Ma a questo proposito, si segnala un drastico calo delle vaccinazioni: una disaffezione legata al recente ritiro dal mercato del farmaco Fluad, deciso dall’Aifa in seguito ad alcune morti sospette di pazienti anziani. Il vaccino è stato in seguito pienamente riabilitato. «Secondo alcune segnalazioni, dopo metà novembre le vaccinazioni si sono di fatto arrestate e questo potrebbe voler dire che da un 50-55% di vaccinati, una cifra già bassa, si è arrivati al 40. Nelle prossime settimane si vedrà come questo si traduce nel numero di pazienti e di ricoveri», spiega Carlo Signorelli, presidente della Società Italiana di Igiene e Medicina Preventiva (Siti). La stima è condivisa da Govanni Rezza, epidemiologo dell'Istituto Superiore di Sanità. «Al momento si possono fare solo delle congetture, sulla base delle notizie che si hanno di un calo delle vaccinazioni piuttosto sostenuto - spiega Rezza -. Un calo del 20% nei vaccinati totali corrisponderebbe a circa due milioni di persone in meno. Certo, un problema in più è che noi partivamo da valori già bassi».

A Milano 30mila vaccinati in meno
E Fabrizio Pregliasco rileva come «molte persone abbiano dato un’interpretazione rovesciata del provvedimento di sospensione del vaccino, che era invece un atto dovuto da parte dell’Aifa». E come, per alcuni italiani, questo sia diventata «un’ulteriore conferma della presunta negatività del vaccino».

Tanto che nella sola città di Milano «almeno 30 persone avrebbero rinunciato alla vaccinazione».

I tre campanelli d’allarme dell’influenza
Sono 263, rileva inoltre l’esperto, i virus oggi in circolazione catalogati in base alla loro gravità: il primo è il rinovirus del raffreddore, l’ultimo è il virus dell’influenza con le manifestazioni più pesanti. Pregliasco sottolinea infatti come, per poter parlare di vera e propria influenza, debbano sussistere almeno tre condizioni: «Solo nel caso in cui insorgano una febbre elevata, sintomi generali come un forte senso di bastonamento e sintomi respiratori, si può parlare di influenza».

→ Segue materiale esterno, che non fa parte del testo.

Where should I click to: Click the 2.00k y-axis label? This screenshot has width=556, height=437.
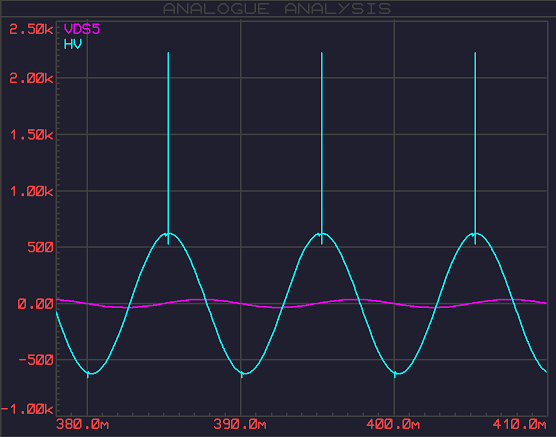pos(31,78)
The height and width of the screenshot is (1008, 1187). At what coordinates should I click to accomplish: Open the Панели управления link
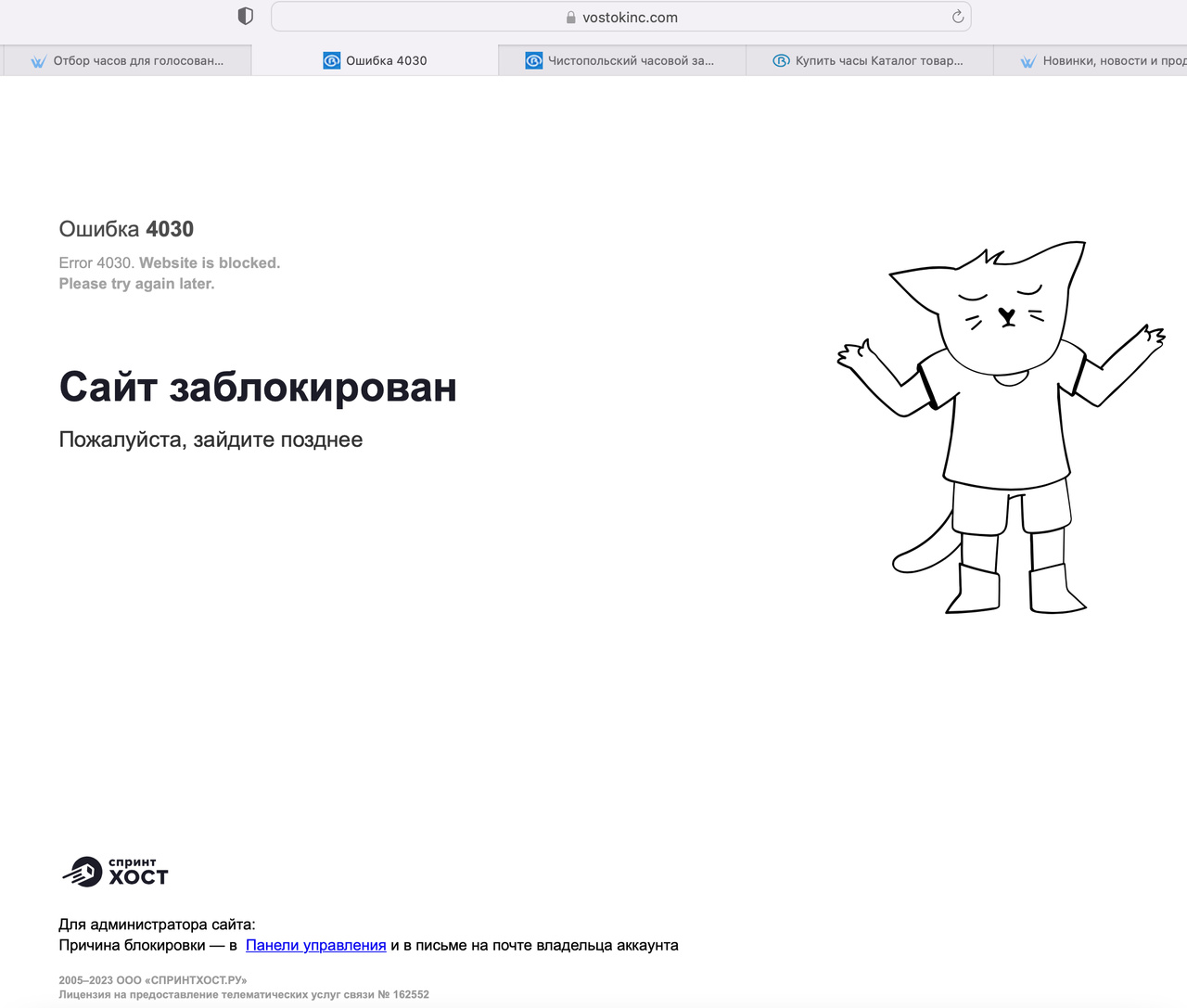click(x=315, y=945)
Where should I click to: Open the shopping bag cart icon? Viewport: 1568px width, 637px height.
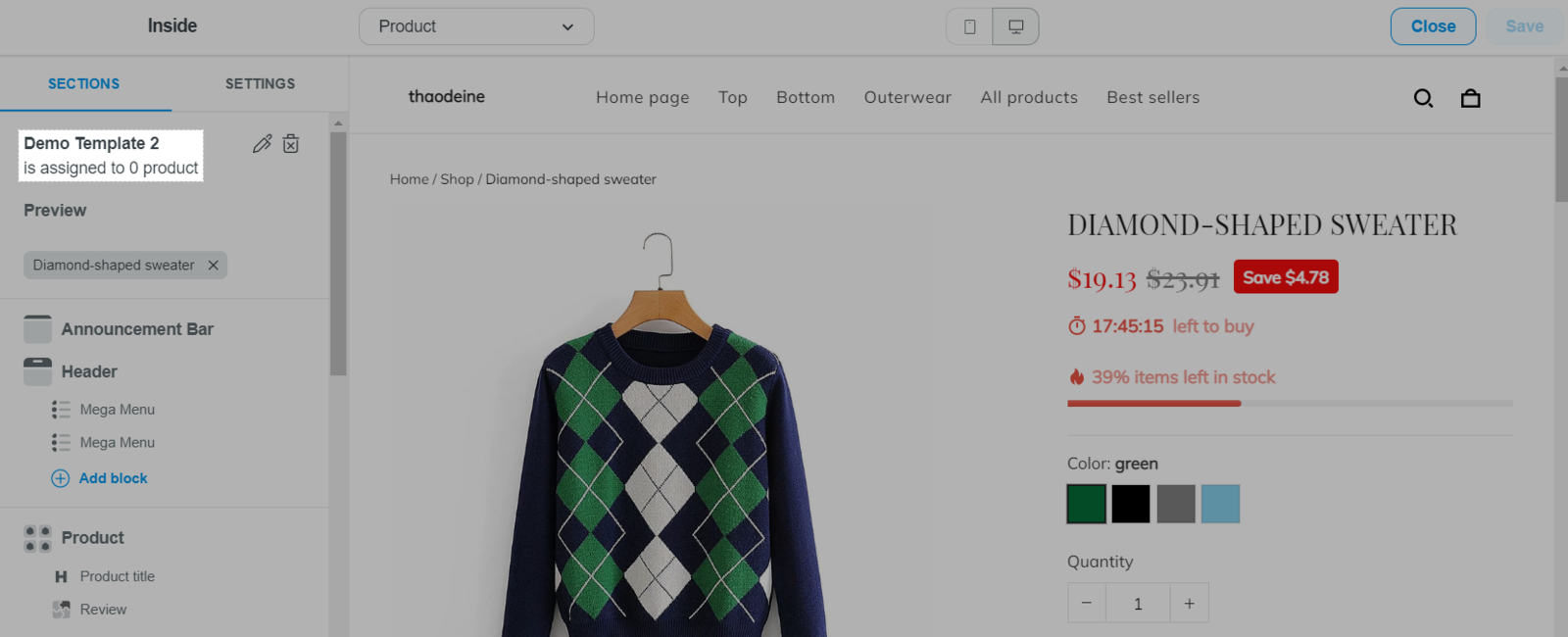click(1470, 98)
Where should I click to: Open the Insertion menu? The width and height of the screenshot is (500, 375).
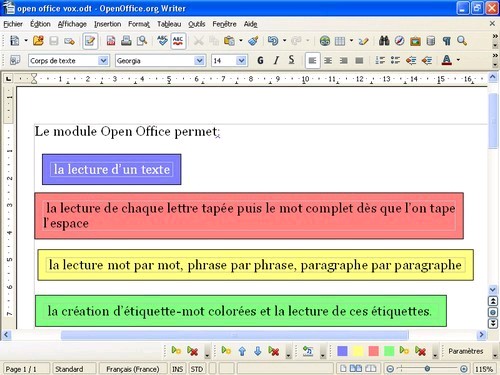tap(107, 24)
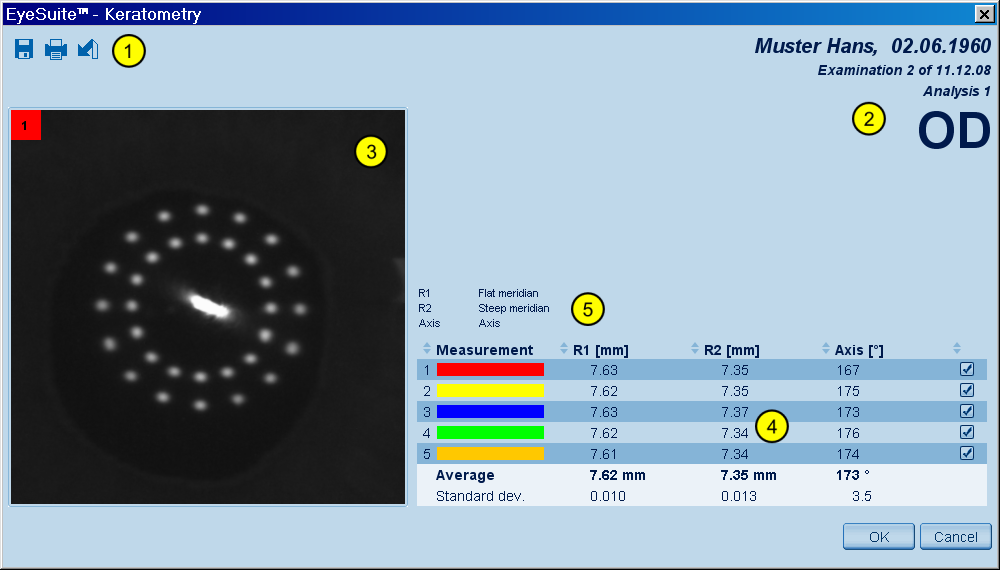Close the Keratometry dialog window
This screenshot has height=570, width=1000.
tap(983, 14)
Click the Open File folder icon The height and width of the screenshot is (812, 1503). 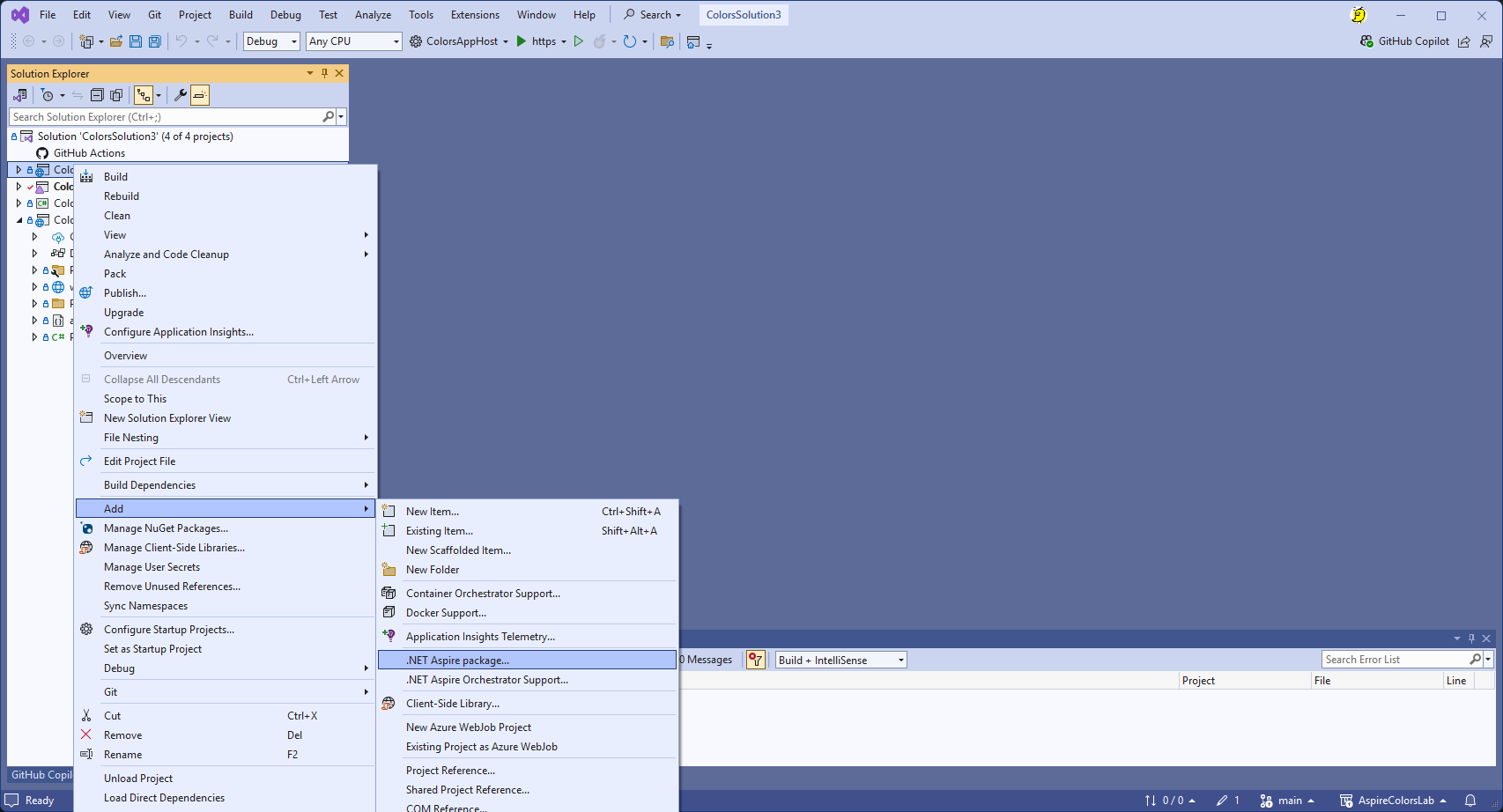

Se sussistono tutti e tre i campanelli d’allarme bisogna correre ai riparti, utilizzando inizialmente «aspirina o paracetamolo nell'ottica di attenuare i sintomi più fastidiosi». Mentre l’uso degli antibiotici dovrebbe essere limitato solo ai casi in cui subentrino complicanze.

Costi sociali per 4 miliardi
L'influenza dura in media dai 5 ai 7 giorni. Una settimana di “inattività”, che ha anche un costo sociale. «Si calcola, in media, un costo diretto che va da 30 a 240 euro per ogni persona non ospedalizzata - spiega Pregliasco -: e se invece bisogna ricorrere all'ospedale, il costo può salire fino a 3-6mila euro. Vi sono poi i costi indiretti, come la ricaduta dell'assenza dal lavoro. In media, si stima che l'influenza abbia un costo sociale di circa 1.000 euro per ogni persona». Quest’anno, insomma, l’epidemia potrebbe costare tra i 3,5 e 4 miliardi di euro.